STATED GOAL: Could you put the lines into a JSON list of strings, one string per line and blank lines left out, starting at the line that contains "How do I perform: Click the lavender" and ending at the end of the data?

Dataset records:
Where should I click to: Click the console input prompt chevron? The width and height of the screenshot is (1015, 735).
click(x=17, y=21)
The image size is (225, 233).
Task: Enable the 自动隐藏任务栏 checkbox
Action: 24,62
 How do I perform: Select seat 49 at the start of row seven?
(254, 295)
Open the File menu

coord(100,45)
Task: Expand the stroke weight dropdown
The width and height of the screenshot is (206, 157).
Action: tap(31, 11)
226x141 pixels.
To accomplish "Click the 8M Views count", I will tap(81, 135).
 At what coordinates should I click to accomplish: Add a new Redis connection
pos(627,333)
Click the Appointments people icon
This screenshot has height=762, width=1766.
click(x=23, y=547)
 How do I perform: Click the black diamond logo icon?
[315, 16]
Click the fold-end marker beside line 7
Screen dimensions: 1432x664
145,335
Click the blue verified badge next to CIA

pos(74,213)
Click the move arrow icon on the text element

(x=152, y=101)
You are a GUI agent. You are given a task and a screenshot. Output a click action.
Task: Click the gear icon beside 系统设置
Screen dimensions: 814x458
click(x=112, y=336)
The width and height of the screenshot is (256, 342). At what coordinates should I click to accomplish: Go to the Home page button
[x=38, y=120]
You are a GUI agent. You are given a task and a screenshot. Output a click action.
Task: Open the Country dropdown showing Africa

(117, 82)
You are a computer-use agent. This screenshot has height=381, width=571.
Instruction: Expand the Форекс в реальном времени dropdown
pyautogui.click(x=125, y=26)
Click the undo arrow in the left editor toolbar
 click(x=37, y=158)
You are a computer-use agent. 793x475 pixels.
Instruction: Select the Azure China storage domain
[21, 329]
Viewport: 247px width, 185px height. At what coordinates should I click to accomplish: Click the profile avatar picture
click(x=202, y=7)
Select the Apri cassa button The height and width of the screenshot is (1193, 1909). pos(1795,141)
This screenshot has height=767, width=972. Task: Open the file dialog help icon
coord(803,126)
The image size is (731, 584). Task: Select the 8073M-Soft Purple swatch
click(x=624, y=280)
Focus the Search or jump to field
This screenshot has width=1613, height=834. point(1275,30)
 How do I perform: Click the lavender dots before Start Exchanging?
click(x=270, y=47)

EXPECTED ANSWER:
[
  " How do I perform: Click the lavender dots before Start Exchanging?",
  "click(x=270, y=47)"
]